Excerpted passage:

# Dog itchiness after surgery advice needed



## Hala (Jun 30, 2017)

I got my cleo spayed about 10 days ago and tomorow she finaly gets her stiches removed. However she's been chewing not the scar but right under it, i'd say her inner thighs. We can't get her to stop et the E-collar is not big enough to reach the inner thighs. Her skin gets red and today it started to swell. She usually itches most in the afternoon when it's realy realy hot. She also keeps on smelling her butt. Is it normal? What should i ask the vet tomorow when i see him?


----------



## JoanneF (Feb 1, 2016)

If there is no sign of infection, maybe it's just the wound healing. You can gently rub in some coconut oil, warm it in your hands to melt it. As well as being soothing, it won't do any harm if she licks it off.


----------



## Hala (Jun 30, 2017)

JoanneF said:


> If there is no sign of infection, maybe it's just the wound healing. You can gently rub in some coconut oil, warm it in your hands to melt it. As well as being soothing, it won't do any harm if she licks it off.[/QUOTE
> Okay i'll try. There's no sign of infection but maybe an inflamation of the skin, i'll post a pic. Thanks a lot for the advice!!


----------



## Rafa (Jun 18, 2012)

It could be that her stitches have tightened up.

I would dissolve some salt into warm, boiled water, and bathe the stitches. The salt will soften and relax them a little and help to soothe irritation.

Edited to add : Just seen your photo and those stitches do look very tight. I would either bathe them with the salt and water or even phone your Vet - he may be able to nick them out tonight. It only takes a minute.

(Data records)
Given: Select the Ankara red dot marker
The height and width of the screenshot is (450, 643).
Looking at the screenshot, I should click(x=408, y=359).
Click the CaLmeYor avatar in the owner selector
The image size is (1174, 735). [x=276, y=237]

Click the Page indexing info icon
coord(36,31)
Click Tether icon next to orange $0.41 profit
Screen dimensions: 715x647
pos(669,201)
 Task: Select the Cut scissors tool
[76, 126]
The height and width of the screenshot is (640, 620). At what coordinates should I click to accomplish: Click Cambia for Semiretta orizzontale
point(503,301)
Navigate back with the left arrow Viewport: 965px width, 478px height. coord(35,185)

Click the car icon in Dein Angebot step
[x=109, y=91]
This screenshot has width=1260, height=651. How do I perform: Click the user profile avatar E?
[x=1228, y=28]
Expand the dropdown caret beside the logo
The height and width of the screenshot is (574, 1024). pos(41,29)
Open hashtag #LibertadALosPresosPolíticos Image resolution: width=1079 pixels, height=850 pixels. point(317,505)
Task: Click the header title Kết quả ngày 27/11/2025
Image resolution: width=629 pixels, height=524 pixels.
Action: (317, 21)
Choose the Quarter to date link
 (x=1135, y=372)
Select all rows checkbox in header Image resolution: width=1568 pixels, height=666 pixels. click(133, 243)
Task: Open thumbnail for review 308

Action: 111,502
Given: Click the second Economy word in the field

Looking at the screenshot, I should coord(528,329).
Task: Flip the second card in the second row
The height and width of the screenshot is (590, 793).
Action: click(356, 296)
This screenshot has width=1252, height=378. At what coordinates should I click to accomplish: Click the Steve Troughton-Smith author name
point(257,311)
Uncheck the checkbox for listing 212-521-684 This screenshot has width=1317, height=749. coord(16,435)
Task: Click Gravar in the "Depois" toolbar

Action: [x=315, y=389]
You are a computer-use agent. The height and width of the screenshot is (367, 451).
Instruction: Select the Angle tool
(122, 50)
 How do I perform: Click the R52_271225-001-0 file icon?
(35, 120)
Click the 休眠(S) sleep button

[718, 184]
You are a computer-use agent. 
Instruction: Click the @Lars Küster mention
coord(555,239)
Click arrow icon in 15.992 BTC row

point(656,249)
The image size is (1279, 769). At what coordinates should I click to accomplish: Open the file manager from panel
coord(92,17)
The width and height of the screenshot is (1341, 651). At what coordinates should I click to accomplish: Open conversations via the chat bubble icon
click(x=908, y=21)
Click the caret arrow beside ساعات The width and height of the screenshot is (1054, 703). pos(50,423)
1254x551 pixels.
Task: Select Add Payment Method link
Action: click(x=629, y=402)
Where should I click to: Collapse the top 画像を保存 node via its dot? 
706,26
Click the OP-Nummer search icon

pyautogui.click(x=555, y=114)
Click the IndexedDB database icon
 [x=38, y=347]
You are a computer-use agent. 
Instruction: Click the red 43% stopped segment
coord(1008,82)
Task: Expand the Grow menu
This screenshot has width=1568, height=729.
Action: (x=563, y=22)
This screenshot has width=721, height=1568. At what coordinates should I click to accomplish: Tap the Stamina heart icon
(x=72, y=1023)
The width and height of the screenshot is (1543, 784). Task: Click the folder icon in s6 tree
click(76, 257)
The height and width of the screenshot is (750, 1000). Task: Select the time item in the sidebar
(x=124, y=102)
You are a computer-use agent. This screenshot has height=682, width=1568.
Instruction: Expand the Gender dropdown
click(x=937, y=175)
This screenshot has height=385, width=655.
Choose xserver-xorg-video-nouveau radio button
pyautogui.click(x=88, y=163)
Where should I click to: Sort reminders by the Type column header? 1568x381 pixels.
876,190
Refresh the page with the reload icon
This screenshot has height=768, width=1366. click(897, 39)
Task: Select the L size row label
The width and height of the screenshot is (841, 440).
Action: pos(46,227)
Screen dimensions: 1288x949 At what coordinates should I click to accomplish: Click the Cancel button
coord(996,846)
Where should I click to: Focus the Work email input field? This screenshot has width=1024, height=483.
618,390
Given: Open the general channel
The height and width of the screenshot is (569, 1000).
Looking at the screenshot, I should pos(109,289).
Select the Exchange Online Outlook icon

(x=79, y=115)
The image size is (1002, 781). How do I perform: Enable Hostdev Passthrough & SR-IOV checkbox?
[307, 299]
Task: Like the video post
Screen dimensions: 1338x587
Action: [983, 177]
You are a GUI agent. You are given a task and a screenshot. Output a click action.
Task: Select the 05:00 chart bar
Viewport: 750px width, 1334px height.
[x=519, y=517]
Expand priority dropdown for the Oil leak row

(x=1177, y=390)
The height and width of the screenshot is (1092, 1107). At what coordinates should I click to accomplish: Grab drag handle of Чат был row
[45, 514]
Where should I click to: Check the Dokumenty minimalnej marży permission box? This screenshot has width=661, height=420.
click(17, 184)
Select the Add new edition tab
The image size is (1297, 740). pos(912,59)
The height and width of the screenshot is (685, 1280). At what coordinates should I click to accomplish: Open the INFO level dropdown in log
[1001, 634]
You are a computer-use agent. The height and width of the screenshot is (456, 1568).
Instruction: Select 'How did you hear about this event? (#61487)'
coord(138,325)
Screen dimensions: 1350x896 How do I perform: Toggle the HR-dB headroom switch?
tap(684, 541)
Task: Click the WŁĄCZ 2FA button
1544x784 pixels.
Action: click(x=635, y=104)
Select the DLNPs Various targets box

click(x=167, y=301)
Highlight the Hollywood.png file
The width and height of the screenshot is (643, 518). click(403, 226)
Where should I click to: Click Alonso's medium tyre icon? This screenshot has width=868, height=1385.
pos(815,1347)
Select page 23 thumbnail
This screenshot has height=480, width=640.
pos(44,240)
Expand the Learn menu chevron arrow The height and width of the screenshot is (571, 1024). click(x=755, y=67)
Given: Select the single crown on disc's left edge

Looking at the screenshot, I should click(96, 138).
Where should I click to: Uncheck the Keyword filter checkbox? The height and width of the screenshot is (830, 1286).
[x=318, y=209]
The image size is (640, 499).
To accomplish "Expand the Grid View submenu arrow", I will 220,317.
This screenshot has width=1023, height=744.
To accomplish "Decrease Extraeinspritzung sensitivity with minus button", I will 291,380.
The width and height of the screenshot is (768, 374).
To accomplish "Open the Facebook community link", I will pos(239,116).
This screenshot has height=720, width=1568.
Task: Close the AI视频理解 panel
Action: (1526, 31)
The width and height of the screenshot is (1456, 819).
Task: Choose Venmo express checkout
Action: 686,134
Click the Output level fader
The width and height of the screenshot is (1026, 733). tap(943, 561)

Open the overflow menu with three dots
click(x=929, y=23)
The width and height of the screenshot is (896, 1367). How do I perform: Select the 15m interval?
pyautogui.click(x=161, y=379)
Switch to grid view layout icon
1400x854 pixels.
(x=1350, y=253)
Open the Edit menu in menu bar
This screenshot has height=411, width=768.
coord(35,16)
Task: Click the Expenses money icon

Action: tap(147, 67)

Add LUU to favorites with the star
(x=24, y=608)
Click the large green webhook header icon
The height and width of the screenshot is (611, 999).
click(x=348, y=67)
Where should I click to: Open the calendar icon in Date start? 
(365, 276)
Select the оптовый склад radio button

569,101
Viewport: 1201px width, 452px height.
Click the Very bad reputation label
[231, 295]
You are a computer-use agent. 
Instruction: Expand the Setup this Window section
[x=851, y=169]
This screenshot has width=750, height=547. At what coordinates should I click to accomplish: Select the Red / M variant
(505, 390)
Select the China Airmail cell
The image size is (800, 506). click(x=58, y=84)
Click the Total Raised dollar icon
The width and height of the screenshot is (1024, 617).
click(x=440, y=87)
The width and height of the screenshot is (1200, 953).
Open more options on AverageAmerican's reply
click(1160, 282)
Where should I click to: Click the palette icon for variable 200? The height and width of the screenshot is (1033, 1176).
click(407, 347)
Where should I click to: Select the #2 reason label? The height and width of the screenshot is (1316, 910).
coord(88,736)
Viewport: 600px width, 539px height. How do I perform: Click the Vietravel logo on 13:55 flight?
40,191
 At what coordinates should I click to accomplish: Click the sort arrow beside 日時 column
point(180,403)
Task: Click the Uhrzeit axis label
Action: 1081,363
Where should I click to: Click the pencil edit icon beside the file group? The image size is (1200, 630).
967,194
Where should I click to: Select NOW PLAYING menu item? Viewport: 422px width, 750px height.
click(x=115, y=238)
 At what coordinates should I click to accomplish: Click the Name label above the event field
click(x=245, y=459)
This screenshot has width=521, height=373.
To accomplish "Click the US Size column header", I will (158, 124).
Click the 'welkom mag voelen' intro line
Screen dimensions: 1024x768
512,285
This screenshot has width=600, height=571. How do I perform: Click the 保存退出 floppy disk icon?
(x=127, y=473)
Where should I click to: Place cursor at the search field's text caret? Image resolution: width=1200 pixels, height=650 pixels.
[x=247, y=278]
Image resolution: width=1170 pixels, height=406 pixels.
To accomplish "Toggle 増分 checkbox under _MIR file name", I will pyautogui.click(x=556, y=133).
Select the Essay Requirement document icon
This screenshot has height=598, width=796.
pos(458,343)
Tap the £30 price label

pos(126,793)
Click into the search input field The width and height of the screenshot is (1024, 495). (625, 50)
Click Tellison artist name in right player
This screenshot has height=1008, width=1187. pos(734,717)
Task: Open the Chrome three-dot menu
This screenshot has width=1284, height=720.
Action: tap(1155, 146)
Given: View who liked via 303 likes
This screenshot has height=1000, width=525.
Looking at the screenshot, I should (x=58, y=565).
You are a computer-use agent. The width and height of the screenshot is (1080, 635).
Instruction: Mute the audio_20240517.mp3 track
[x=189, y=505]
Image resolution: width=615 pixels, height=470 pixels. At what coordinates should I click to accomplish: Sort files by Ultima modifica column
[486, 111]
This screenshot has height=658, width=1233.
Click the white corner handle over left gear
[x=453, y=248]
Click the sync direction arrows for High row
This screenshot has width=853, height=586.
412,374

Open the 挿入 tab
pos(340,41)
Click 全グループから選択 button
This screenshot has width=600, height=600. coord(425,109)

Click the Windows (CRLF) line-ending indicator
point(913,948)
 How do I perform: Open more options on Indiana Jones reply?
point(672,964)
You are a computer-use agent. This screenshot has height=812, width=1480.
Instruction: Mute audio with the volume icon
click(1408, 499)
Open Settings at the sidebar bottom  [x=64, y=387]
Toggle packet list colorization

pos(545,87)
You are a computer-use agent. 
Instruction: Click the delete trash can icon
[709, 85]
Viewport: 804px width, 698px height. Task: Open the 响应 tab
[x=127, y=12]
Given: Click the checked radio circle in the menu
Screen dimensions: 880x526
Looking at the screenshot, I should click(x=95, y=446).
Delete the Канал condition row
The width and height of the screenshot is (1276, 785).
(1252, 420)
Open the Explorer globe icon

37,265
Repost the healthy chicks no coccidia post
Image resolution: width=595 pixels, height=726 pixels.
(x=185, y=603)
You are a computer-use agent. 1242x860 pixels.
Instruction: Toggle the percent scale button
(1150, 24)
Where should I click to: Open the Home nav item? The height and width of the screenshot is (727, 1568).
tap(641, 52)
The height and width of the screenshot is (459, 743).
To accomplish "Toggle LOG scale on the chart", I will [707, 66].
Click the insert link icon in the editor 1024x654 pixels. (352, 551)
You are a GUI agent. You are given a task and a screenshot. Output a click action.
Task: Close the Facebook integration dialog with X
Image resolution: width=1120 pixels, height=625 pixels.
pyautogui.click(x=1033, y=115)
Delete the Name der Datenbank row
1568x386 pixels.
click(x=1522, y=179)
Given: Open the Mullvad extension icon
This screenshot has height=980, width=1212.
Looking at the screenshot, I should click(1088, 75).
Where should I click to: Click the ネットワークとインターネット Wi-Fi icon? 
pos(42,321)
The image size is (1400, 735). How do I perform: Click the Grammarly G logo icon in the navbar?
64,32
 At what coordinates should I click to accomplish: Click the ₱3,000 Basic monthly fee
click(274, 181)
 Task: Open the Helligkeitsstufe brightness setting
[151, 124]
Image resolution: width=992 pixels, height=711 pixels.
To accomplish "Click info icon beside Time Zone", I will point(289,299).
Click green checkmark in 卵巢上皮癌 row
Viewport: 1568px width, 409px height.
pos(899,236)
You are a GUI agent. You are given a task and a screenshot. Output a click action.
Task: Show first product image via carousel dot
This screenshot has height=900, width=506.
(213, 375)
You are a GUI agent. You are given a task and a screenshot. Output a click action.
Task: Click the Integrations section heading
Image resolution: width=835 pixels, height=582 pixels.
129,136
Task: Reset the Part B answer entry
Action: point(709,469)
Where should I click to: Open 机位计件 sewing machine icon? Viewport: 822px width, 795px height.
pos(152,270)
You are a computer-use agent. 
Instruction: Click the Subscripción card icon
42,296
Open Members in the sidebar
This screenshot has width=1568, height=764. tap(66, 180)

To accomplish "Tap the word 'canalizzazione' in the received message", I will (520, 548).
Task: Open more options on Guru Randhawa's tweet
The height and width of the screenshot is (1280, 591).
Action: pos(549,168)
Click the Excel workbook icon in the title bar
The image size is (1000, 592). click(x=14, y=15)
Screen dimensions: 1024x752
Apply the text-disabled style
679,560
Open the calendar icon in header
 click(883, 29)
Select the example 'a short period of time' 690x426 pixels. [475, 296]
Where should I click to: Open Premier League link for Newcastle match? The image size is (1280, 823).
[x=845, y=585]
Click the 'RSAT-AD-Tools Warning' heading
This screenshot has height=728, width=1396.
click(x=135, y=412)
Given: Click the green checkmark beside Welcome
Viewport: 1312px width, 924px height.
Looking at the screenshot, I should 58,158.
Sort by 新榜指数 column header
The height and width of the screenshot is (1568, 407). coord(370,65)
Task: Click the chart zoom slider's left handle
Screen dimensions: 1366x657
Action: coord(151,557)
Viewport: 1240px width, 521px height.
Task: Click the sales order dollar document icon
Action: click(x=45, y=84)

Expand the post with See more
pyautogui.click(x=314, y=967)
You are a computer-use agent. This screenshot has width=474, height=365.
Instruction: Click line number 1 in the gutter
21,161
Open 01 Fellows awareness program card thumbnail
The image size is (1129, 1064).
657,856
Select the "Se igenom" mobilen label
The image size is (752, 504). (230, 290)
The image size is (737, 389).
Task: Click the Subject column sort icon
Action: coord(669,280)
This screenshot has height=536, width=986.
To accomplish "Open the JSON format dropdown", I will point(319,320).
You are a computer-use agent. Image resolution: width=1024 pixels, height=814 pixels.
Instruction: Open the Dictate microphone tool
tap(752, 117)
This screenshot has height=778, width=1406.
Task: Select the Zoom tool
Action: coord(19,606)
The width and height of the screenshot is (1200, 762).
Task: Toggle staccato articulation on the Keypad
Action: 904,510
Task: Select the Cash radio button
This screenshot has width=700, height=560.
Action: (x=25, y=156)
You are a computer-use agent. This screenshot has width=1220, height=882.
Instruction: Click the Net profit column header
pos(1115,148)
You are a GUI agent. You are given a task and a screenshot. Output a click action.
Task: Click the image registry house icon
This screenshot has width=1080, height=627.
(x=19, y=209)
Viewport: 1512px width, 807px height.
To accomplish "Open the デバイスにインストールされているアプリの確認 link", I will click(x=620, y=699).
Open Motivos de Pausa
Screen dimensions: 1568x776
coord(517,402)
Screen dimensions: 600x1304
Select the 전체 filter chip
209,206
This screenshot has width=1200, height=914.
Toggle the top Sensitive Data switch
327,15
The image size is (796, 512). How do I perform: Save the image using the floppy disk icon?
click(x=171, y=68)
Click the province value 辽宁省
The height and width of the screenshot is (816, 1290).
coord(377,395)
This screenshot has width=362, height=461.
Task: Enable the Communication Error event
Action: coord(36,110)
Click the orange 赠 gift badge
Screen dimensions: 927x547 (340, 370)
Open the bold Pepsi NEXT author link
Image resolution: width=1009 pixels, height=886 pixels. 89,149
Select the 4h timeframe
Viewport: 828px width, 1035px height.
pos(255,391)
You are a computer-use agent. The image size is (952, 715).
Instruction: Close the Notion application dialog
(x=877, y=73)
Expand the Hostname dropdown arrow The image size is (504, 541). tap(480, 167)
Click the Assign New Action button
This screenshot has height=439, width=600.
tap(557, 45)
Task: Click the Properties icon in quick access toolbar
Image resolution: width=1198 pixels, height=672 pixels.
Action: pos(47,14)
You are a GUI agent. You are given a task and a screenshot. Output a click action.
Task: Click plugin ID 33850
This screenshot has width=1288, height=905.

Your instructions:
Rewrite the part of the dog itchiness thread that begins at the words "# Dog itchiness" and stops after "(Feb 1, 2016)", changing "E-collar" to "cone".

Output for this task:
# Dog itchiness after surgery advice needed



## Hala (Jun 30, 2017)

I got my cleo spayed about 10 days ago and tomorow she finaly gets her stiches removed. However she's been chewing not the scar but right under it, i'd say her inner thighs. We can't get her to stop et the cone is not big enough to reach the inner thighs. Her skin gets red and today it started to swell. She usually itches most in the afternoon when it's realy realy hot. She also keeps on smelling her butt. Is it normal? What should i ask the vet tomorow when i see him?


----------



## JoanneF (Feb 1, 2016)